Israel's military said it was launching strikes in Iran's Noor region on the shores of the Caspian Sea, a day after carrying out its first strikes against Iranian targets in the body of water bordered by five nations.
Israel's military said it had struck Syrian army camps in response to what it called attacks against the Druze community in the southern Sweida province. Israeli Defence Minister Israel Katz said in a statement that "we will not allow the Syrian regime to exploit our war against Iran and Hezbollah to harm the Druze". Israel is home to a Druze community, the largest Arab minority serving in the Israeli military.
An Israeli warplane broke the sound barrier over Beirut on Friday morning, state media said, as AFP journalists heard loud booms reverberate across the city and in distant mountains.
The United States and Israel struck 16 Iranian cargo vessels in port towns on the Gulf in attacks that burnt the vessels, local media reported.

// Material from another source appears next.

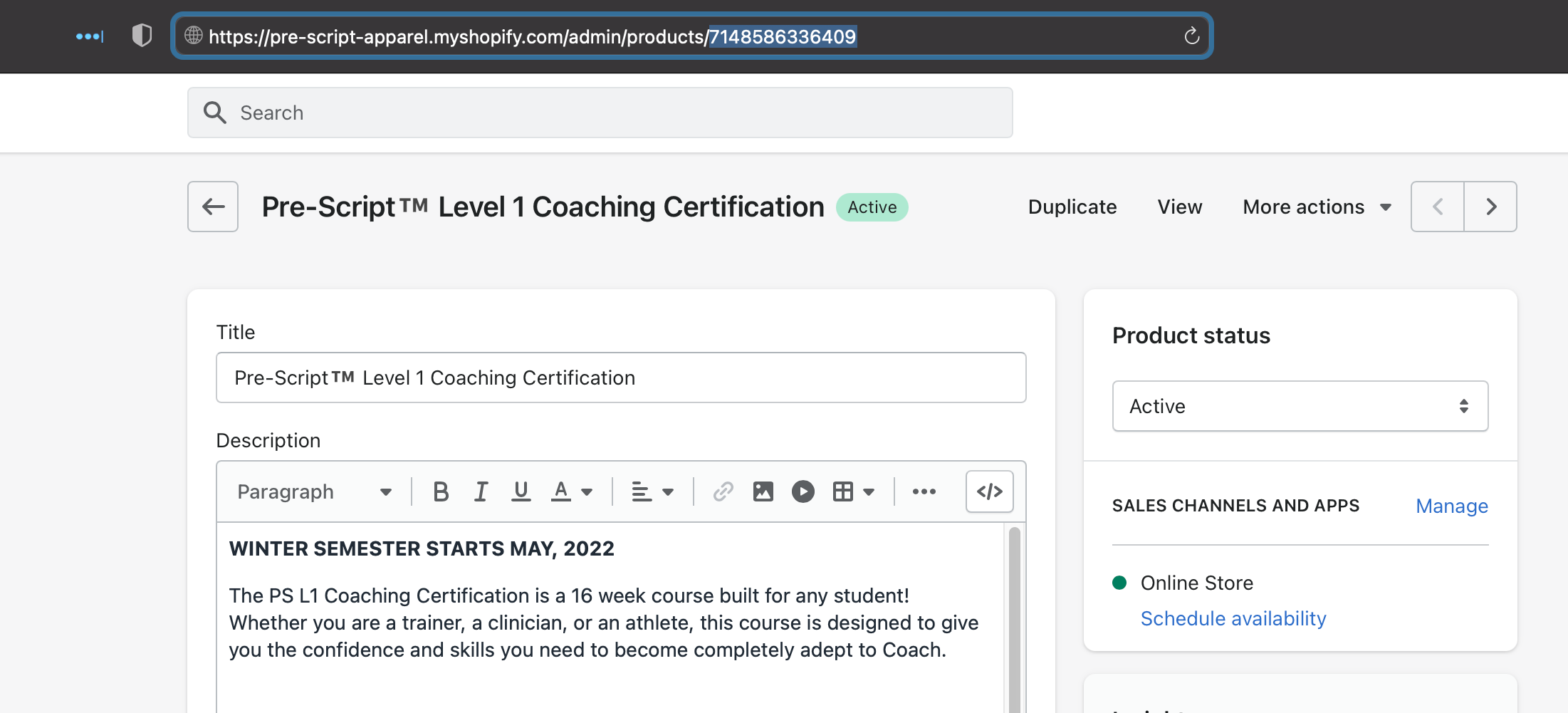Image resolution: width=1568 pixels, height=713 pixels.
Task: Click into the product Title field
Action: tap(620, 378)
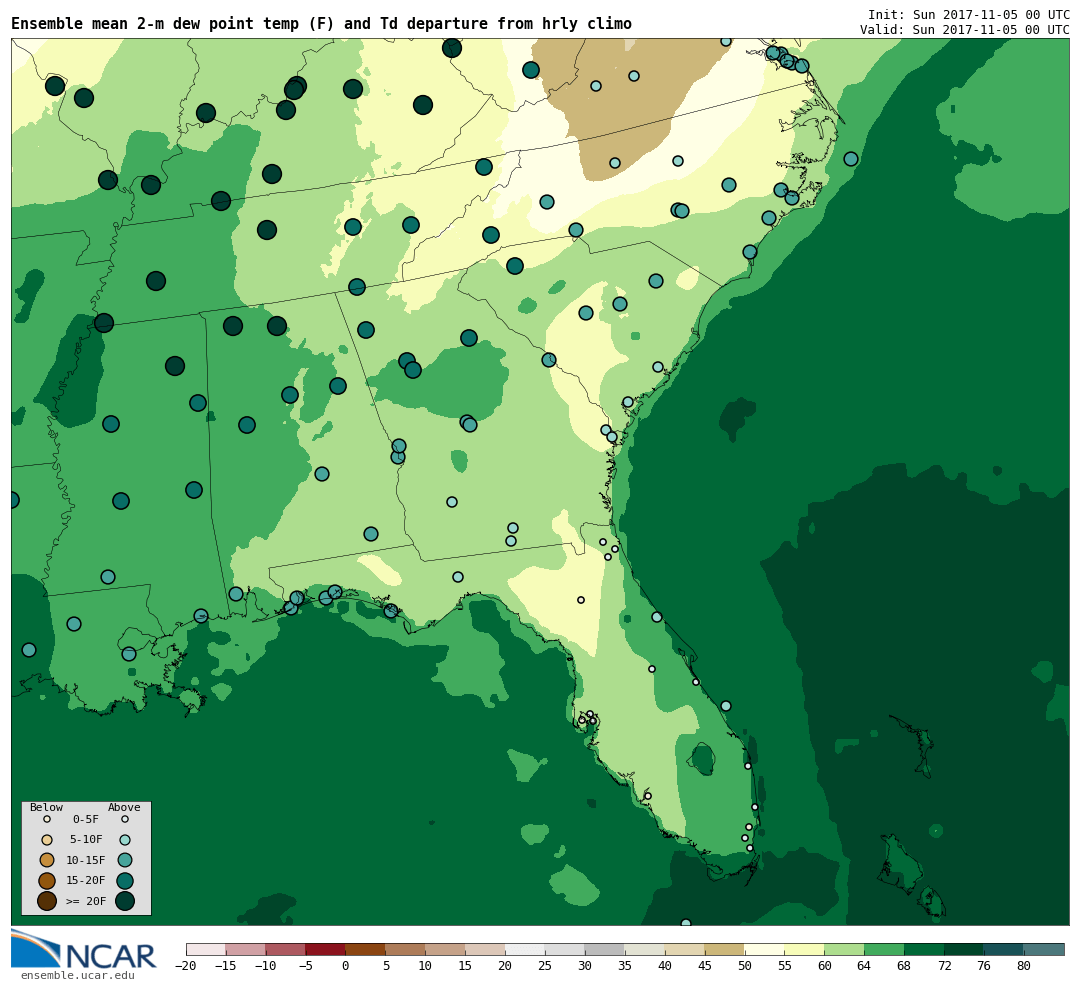
Task: Click the Below >= 20F dark brown circle
Action: point(47,901)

Syrian President Ahmed al-Sharaa said he is working to keep his country out of the war. "It is important to remember that Syria has always been an arena of conflict and strife during the past 15 years and before that, but today it is in harmony with all neighbouring countries regionally and internationally," he said, adding that Damascus stood "in full solidarity with the Arab states".
Iran's foreign minister told his UK counterpart in a phone call that Tehran would view any US use of British bases as "participation in aggression". "These actions will certainly be regarded as participation in aggression and will be recorded in the history of relations between the two countries," said Abbas Araghchi, according to a statement released by Iran's foreign ministry, which did not say when the phone call took place.
Iran's Revolutionary Guards said in a statement on their website that their spokesman, Ali Mohammad Naini, had been killed in US-Israeli strikes. Earlier, Naini refuted remarks by Israeli Prime Minister Benjamin Netanyahu that Iran could no longer produce ballistic missiles, saying there was "no concern" and "even under wartime conditions we continue missile production".
Crude prices slipped, after US and Israeli leaders said that Israel would no longer target any more of Tehran's energy infrastructure.
Sri Lanka refused permission to the United States to station two of its warplanes at an airport in the island's south in early March, President Anura Kumara Dissanayake told parliament. Sri Lanka maintains close ties with the United States, its biggest export market, and Iran which is a key buyer of tea, its main export commodity.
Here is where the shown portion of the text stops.